◆ About this task ◆
Scan the records for the string "green" and copy every line that holds it.
Available records: Begin
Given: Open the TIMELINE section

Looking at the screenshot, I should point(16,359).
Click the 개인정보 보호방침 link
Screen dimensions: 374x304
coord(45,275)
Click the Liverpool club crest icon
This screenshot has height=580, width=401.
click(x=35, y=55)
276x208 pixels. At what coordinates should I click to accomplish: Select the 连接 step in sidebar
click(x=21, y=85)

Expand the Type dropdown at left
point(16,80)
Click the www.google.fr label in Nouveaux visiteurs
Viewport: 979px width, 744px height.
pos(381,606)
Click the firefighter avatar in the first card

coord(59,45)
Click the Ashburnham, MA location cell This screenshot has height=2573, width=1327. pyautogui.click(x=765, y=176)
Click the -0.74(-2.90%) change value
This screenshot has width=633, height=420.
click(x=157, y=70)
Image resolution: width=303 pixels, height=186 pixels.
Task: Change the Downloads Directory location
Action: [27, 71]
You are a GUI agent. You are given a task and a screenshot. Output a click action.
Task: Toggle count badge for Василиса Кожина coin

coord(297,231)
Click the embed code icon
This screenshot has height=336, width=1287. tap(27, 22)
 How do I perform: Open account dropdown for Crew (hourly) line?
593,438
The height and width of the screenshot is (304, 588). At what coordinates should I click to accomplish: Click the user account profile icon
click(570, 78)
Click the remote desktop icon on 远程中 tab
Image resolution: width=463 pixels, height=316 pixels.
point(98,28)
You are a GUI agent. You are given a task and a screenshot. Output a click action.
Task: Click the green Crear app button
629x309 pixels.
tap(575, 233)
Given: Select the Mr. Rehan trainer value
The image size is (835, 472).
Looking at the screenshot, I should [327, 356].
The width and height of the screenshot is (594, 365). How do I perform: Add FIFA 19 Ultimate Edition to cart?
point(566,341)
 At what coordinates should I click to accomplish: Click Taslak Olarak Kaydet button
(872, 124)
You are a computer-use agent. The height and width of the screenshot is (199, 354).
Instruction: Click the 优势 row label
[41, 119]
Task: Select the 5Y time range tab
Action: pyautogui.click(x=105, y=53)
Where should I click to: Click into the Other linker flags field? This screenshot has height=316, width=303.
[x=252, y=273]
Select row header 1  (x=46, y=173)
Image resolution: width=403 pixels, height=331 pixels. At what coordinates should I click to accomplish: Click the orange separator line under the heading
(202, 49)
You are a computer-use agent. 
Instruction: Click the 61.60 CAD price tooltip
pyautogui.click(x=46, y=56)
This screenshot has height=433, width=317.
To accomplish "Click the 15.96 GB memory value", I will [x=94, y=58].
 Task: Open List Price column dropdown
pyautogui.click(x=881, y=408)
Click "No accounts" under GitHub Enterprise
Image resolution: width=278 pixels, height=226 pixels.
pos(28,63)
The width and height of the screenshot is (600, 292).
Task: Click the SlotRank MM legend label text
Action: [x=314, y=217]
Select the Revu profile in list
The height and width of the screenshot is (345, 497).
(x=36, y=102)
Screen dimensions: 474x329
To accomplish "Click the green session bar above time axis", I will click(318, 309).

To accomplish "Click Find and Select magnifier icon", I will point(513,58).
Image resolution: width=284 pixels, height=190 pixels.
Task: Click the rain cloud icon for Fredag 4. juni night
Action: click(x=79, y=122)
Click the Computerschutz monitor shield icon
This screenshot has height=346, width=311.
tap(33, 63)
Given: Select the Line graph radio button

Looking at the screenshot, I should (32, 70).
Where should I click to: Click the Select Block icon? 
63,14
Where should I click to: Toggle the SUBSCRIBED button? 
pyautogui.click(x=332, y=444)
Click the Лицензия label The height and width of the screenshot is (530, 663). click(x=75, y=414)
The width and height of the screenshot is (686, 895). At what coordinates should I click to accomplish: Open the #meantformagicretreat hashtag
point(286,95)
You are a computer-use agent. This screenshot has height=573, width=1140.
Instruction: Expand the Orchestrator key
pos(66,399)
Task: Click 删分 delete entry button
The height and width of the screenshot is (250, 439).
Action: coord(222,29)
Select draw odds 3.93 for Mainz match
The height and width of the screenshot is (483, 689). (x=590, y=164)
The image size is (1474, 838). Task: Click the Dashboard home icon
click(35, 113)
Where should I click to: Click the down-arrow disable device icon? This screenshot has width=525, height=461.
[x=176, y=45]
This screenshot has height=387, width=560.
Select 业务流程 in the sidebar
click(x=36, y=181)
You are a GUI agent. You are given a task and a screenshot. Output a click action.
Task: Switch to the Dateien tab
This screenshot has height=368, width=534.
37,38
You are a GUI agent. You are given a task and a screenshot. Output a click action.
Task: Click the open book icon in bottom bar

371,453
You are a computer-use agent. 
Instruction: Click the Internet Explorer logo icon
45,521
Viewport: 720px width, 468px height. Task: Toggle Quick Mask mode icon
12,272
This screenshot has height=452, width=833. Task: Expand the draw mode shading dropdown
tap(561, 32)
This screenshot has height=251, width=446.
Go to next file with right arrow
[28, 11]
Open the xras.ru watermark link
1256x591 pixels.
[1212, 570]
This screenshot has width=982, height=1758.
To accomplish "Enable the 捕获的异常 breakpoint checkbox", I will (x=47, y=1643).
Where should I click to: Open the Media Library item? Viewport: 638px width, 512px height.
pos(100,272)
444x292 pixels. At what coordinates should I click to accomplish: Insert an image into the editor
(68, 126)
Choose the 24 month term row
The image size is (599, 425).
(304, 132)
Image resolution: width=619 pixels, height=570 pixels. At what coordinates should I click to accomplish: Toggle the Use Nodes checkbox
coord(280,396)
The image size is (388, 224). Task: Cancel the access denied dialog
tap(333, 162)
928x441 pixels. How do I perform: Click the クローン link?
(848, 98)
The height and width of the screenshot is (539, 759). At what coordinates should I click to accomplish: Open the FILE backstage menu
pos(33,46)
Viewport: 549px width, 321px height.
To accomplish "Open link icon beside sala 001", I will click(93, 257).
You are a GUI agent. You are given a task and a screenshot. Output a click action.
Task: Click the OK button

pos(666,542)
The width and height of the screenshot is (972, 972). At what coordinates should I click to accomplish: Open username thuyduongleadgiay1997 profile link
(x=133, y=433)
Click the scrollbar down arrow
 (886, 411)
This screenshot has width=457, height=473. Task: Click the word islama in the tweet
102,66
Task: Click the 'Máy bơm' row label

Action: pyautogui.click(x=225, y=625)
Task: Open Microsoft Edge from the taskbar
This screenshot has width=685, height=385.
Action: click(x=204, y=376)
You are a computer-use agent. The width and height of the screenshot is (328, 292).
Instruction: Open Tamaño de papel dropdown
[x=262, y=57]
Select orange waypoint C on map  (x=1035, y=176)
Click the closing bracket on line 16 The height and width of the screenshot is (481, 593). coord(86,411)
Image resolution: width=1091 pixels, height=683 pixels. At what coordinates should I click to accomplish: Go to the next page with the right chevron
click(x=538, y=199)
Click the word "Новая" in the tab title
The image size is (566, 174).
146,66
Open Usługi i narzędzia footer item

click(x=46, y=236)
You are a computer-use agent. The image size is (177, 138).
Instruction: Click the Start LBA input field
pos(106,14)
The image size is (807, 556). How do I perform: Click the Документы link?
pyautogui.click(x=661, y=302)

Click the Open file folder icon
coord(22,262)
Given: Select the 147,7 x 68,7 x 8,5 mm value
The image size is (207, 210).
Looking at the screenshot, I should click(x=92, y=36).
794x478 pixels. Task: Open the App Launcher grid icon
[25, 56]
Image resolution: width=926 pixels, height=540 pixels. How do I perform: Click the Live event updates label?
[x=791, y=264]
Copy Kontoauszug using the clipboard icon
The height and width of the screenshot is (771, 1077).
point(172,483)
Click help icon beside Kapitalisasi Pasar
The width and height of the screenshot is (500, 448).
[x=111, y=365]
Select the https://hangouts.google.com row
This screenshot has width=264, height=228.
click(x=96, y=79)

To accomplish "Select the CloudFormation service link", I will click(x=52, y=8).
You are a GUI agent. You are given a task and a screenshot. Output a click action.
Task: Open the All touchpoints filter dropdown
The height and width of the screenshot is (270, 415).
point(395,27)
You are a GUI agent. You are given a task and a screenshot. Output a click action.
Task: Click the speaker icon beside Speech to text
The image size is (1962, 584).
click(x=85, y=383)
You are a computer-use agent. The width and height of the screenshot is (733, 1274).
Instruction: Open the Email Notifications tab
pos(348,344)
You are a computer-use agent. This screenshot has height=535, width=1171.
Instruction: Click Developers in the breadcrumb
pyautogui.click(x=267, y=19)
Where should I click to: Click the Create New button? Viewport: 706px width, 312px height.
Available records: End
◆ Result of this task ◆
Task: Click the green Crear app button
To accomplish "Click the green session bar above time axis", I will click(318, 309).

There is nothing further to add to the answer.